The Landslide-EVO team carrying out fieldwork in Nepal

Landslide-EVO is working to develop an existing flood early warning system in Nepal into a multi-hazard early warning system that also supports resilience to landslides. The project is producing highly detailed landslide risk maps, based on data from satellite imagery and from sensor networks which monitor environmental conditions, and using a “citizen science” approach to build community disaster resilience through participation, in order to reduce the risk of landslides.

Project partners



Role in SHEAR

  • Developing participatory approaches and citizen-science-based methods to increase resilience to hydrologically induced landslide and flood hazards.
  • Drawing on recent scientific insights in the governance of natural resources, specifically on the use of polycentric approaches to data collection and knowledge generation.

Landslides in Nepal

Nepal's prevalence of steep slopes, fragile geology, high intensity of rainfall and high risk of flooding and earthquakes contribute to its vulnerability to landslides.

Human activity including deforestation, unplanned settlements, encroachment onto vulnerable land slopes, and improper construction of infrastructure such as roads and irrigation canals exacerbate the vulnerability of communities.

On average, 128 people lose their lives, 37 people are injured and 16 people go missing annually in Nepal due to landslides.
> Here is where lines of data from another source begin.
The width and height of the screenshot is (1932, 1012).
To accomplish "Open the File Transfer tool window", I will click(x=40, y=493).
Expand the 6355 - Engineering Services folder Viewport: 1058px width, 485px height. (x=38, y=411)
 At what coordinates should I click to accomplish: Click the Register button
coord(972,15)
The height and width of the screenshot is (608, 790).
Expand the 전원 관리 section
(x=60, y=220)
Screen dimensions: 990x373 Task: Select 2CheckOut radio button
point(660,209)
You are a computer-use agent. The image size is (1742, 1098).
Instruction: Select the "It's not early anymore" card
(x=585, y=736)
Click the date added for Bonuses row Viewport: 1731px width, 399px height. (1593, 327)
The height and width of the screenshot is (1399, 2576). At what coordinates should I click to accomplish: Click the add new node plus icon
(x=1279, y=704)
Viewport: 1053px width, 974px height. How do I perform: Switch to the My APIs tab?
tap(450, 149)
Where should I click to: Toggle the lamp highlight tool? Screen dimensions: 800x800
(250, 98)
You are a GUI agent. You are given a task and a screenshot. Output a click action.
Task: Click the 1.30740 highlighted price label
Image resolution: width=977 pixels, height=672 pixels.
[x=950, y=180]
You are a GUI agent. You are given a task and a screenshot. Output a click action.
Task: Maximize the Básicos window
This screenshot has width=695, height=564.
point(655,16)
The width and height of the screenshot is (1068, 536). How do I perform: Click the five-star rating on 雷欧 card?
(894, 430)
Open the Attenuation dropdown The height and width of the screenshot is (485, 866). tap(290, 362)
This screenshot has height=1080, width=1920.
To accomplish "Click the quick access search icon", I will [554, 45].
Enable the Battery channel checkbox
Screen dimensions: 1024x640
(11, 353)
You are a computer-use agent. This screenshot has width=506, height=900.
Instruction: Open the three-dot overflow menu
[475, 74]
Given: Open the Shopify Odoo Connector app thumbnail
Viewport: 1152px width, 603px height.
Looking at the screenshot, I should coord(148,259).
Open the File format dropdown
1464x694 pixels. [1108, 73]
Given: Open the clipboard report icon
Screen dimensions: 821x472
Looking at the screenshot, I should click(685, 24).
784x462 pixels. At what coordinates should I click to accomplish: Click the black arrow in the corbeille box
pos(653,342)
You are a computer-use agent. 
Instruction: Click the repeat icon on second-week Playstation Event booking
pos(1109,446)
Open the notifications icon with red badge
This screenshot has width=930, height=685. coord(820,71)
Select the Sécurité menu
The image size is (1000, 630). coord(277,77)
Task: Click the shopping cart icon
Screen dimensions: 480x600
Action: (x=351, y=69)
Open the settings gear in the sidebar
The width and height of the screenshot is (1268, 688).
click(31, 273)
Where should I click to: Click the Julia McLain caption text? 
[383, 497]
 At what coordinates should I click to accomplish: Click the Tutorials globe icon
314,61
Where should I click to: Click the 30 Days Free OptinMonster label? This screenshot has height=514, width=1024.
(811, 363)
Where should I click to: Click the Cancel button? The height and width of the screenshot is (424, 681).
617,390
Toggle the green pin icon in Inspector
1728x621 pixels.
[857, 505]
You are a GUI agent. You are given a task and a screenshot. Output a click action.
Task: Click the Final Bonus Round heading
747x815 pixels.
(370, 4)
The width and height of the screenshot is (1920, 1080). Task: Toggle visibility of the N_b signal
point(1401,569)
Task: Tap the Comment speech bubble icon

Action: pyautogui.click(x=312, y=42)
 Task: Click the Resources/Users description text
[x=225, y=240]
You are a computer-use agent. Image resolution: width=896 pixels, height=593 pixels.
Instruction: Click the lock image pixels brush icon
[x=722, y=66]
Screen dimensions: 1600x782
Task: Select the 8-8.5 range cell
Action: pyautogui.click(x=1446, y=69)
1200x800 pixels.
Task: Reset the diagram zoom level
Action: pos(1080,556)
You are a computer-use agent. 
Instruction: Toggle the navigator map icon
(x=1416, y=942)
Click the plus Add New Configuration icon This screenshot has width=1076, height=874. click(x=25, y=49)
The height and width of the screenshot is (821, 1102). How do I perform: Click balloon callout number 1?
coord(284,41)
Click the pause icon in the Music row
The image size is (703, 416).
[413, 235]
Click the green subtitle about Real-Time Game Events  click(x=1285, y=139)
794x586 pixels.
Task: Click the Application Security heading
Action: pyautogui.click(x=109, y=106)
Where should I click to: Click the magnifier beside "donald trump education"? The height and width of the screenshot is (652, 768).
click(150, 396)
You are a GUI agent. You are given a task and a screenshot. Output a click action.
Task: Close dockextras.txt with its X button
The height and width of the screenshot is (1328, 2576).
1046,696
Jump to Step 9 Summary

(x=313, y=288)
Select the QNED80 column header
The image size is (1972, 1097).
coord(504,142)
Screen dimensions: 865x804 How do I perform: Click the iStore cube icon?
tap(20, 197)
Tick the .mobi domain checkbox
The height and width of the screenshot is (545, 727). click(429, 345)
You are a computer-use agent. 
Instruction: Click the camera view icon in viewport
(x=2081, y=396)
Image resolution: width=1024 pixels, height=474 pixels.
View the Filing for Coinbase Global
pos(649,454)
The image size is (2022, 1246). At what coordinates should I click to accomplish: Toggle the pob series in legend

Every year, 469 houses are fully destroyed and 353 houses are damaged, and communities incur significant loss of agriculture and livestock[1].


Landslide-EVO is working to reduce the risk of hydrologically induced landslides and build disaster resilience in mountainous regions by:

  • conducting state-of-the art research on the physical and social processes that determine hazard, exposure and vulnerability
  • applying new technologies in sensing, data processing and communication of information to local and regional stakeholders
  • developing new insights into polycentric risk governance, knowledge co-generation, and disaster resilience


  • Using citizen science and participatory approaches to generate knowledge, which will increase local disaster resilience.
  • Mapping and modelling landslide risk and vulnerability along the Seti River in the Karnali Basin.
  • Generating maps and forecasting landslide triggers by combining satellite data with community-based environmental sensing.
  • Developing new, web-based methods for data processing and modelling, which will assimilate multiple data sources for local early-warning systems.
  • Disseminating project knowledge throughout South Asia.


  • Identifying and developing major technological solutions that strongly support a polycentric approach to disaster risk reduction, supporting the institutional diversity that strengthens resilience while maximising efficiency and compatibility, and enabling local responsiveness.
  • Generating site-specific information with local buy-in for data-scarce regions by complementing official monitoring networks and remote sensing with citizen science and participatory monitoring, enabling ground-based observations such as rainfall, river flows, soil properties and disaster damages.
  • Utilising emerging open-source, cloud-based, risk-analysis platforms to build polycentric early-warning systems and virtual observatories that allow more diversified and tailored access, and support the combining, updating and replacing of different hazard and risk models.

[1] Technical report on Economic Impact Assessment of Sindhupalchowk landslides in Nepal, Practical Action, 2015.